Blog moved
The I2Lab website was moved to a new server a few weeks ago, but the
new user page and this blog didn't get moved... The blog is now back,
the new user form will be shortly, perhaps with some improvements.
posted at: 15:36 | path: /news | permanent link to this entry
power outage?
There appears to have been a power event some time around 7:30pm Friday.
Some nodes (with jobs on them) were rebooted. Check your jobs.
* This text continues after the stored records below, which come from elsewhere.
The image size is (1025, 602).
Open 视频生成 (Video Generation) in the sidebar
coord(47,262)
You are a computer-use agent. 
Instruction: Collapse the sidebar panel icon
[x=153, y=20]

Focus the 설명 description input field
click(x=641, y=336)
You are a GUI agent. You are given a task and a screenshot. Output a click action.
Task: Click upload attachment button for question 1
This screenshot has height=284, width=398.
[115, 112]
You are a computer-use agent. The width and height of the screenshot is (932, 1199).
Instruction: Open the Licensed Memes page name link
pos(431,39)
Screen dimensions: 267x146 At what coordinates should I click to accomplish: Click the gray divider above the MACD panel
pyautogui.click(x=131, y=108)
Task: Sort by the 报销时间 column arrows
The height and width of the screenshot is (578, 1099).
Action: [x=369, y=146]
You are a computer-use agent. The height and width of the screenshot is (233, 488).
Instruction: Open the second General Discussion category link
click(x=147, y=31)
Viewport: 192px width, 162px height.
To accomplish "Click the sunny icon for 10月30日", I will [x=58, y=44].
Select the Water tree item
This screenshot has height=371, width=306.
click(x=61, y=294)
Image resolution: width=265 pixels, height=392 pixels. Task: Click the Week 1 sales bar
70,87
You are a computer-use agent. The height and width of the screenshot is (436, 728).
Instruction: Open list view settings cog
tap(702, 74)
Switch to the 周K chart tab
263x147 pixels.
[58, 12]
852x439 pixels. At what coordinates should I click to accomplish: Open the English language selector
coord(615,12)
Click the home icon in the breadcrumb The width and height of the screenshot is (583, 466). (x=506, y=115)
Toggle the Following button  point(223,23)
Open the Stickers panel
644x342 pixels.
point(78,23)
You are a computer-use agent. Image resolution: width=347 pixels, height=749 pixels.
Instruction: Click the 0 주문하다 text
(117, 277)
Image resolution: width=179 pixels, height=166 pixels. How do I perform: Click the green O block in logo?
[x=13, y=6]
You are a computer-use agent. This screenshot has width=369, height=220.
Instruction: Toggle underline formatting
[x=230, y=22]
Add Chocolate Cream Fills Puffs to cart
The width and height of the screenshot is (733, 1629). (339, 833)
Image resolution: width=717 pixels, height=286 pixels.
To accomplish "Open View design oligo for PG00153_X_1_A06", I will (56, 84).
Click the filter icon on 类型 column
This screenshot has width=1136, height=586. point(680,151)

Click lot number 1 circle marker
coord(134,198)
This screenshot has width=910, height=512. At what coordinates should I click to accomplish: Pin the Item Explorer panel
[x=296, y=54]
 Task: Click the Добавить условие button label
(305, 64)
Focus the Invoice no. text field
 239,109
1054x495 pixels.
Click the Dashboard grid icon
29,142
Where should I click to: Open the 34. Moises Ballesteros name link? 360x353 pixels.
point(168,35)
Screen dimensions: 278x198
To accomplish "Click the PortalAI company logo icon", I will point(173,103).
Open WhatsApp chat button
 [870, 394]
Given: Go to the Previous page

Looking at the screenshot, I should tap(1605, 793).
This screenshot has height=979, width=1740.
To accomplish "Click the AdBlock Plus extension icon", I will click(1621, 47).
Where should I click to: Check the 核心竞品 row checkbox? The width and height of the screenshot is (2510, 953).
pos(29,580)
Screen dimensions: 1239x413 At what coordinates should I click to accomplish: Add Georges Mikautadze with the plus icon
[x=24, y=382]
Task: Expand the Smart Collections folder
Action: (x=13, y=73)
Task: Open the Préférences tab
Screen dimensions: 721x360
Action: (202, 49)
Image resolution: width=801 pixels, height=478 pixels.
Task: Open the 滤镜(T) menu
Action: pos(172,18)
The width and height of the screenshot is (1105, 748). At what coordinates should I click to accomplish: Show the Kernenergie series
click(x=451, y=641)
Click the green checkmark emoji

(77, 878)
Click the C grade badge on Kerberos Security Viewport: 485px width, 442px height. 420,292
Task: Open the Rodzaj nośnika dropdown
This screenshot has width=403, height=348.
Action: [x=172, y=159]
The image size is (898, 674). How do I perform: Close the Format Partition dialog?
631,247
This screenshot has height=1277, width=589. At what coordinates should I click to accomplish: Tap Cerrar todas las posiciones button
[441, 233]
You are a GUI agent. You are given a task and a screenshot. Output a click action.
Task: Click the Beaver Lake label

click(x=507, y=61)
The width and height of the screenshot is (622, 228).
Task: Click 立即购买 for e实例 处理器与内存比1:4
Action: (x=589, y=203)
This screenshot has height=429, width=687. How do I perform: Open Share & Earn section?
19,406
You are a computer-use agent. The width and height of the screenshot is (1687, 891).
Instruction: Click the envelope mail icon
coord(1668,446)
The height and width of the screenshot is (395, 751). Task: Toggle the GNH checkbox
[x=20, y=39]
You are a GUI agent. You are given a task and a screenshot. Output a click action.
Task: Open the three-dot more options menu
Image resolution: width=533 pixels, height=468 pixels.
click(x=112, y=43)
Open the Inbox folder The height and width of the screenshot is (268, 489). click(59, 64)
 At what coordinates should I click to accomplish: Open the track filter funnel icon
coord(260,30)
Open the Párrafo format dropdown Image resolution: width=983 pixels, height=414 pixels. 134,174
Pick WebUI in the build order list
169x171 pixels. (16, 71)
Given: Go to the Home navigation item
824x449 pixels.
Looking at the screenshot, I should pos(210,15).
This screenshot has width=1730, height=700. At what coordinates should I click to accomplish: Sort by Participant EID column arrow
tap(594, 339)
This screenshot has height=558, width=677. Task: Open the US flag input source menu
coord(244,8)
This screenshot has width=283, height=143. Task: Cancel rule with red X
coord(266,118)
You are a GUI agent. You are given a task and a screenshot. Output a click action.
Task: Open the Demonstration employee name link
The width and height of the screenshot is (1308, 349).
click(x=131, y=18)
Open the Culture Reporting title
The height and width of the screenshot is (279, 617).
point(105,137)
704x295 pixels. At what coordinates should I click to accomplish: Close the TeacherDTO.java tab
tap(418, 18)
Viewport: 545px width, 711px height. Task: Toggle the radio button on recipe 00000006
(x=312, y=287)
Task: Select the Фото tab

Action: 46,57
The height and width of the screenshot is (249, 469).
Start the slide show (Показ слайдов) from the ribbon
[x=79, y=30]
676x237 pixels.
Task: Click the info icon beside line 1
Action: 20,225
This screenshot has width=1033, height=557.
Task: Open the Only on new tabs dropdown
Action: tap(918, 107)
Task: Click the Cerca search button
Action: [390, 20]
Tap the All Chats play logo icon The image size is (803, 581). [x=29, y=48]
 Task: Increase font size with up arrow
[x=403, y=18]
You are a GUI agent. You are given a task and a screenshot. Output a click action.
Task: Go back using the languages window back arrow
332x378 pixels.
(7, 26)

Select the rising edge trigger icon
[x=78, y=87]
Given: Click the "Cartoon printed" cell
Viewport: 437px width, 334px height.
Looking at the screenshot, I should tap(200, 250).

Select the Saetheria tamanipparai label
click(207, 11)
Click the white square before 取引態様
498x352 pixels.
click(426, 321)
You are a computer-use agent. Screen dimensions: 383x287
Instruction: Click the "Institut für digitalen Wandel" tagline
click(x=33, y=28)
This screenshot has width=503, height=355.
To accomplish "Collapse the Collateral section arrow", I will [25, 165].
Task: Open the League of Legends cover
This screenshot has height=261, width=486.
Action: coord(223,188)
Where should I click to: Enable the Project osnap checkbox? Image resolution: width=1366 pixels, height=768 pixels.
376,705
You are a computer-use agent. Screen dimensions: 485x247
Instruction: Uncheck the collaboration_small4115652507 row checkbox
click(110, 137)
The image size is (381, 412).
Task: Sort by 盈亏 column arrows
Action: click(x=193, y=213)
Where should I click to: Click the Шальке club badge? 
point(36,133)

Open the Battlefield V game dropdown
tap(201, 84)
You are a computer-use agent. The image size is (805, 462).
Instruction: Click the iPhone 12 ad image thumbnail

posted at: 00:29 | path: /news | permanent link to this entry
sge scratch resource limit
There have been some updates to the local
SGE hints page, so
it might be worth re-reading it.
Also, I have added the scratch resource request. For example, if your job requires at least 40G of space in /state/partition1 then add the following option to your sge command line:
-l scratch=40GYour job will wait for a node with at least this much space.
Systems down...
A few systems in hilbert shut down this afternoon due to a short
temperature event. Some jobs may need to be restarted.
posted at: 15:28 | path: /news | permanent link to this entry
Lightning storm...
A brief power flicker caused by this afternoon's lightning storm
took out a very small number of nodes. Check your jobs...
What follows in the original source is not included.